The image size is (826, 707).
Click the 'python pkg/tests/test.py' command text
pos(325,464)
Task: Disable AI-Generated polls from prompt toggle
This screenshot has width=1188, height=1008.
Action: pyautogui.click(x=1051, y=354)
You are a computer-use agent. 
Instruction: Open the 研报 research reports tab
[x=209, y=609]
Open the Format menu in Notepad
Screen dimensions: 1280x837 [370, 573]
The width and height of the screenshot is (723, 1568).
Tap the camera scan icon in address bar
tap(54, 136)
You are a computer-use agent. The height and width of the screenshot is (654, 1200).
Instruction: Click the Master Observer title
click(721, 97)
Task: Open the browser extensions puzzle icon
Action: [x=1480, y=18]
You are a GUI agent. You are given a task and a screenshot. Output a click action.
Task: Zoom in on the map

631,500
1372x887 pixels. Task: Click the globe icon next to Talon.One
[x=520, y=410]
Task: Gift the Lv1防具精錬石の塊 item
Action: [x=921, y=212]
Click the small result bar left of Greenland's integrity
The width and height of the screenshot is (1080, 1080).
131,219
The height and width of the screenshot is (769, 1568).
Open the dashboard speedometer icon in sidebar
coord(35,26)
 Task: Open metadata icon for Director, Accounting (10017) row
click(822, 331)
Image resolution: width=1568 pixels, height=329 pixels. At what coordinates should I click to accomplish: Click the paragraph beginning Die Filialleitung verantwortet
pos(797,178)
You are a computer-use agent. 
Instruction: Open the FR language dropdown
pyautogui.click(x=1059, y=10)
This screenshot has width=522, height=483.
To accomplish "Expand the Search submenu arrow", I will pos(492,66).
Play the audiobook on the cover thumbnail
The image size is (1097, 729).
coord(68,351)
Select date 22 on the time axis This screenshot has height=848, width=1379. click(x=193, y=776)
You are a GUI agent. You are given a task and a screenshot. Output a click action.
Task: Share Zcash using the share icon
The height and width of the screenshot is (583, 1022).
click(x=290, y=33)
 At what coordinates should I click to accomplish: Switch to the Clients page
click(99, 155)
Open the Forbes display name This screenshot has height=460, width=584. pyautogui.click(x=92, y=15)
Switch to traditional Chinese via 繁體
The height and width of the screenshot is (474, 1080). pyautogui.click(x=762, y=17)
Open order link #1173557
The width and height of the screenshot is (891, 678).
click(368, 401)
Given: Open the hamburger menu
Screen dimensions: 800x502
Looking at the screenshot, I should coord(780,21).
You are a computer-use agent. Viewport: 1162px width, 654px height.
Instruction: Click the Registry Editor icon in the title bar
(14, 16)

• [INSTRUCTIONS TO FOLLOW]: Restate the entries above word for word.

• [ANSWER SECTION]:
The image size is (826, 707).
Click the 'python pkg/tests/test.py' command text
pos(325,464)
Task: Disable AI-Generated polls from prompt toggle
This screenshot has width=1188, height=1008.
Action: pyautogui.click(x=1051, y=354)
You are a computer-use agent. 
Instruction: Open the 研报 research reports tab
[x=209, y=609]
Open the Format menu in Notepad
Screen dimensions: 1280x837 [370, 573]
The width and height of the screenshot is (723, 1568).
Tap the camera scan icon in address bar
tap(54, 136)
You are a computer-use agent. The height and width of the screenshot is (654, 1200).
Instruction: Click the Master Observer title
click(721, 97)
Task: Open the browser extensions puzzle icon
Action: [x=1480, y=18]
You are a GUI agent. You are given a task and a screenshot. Output a click action.
Task: Zoom in on the map

631,500
1372x887 pixels. Task: Click the globe icon next to Talon.One
[x=520, y=410]
Task: Gift the Lv1防具精錬石の塊 item
Action: [x=921, y=212]
Click the small result bar left of Greenland's integrity
The width and height of the screenshot is (1080, 1080).
131,219
The height and width of the screenshot is (769, 1568).
Open the dashboard speedometer icon in sidebar
coord(35,26)
 Task: Open metadata icon for Director, Accounting (10017) row
click(822, 331)
Image resolution: width=1568 pixels, height=329 pixels. At what coordinates should I click to accomplish: Click the paragraph beginning Die Filialleitung verantwortet
pos(797,178)
You are a computer-use agent. 
Instruction: Open the FR language dropdown
pyautogui.click(x=1059, y=10)
This screenshot has width=522, height=483.
To accomplish "Expand the Search submenu arrow", I will pos(492,66).
Play the audiobook on the cover thumbnail
The image size is (1097, 729).
coord(68,351)
Select date 22 on the time axis This screenshot has height=848, width=1379. click(x=193, y=776)
You are a GUI agent. You are given a task and a screenshot. Output a click action.
Task: Share Zcash using the share icon
The height and width of the screenshot is (583, 1022).
click(x=290, y=33)
 At what coordinates should I click to accomplish: Switch to the Clients page
click(99, 155)
Open the Forbes display name This screenshot has height=460, width=584. pyautogui.click(x=92, y=15)
Switch to traditional Chinese via 繁體
The height and width of the screenshot is (474, 1080). pyautogui.click(x=762, y=17)
Open order link #1173557
The width and height of the screenshot is (891, 678).
click(368, 401)
Given: Open the hamburger menu
Screen dimensions: 800x502
Looking at the screenshot, I should coord(780,21).
You are a computer-use agent. Viewport: 1162px width, 654px height.
Instruction: Click the Registry Editor icon in the title bar
(14, 16)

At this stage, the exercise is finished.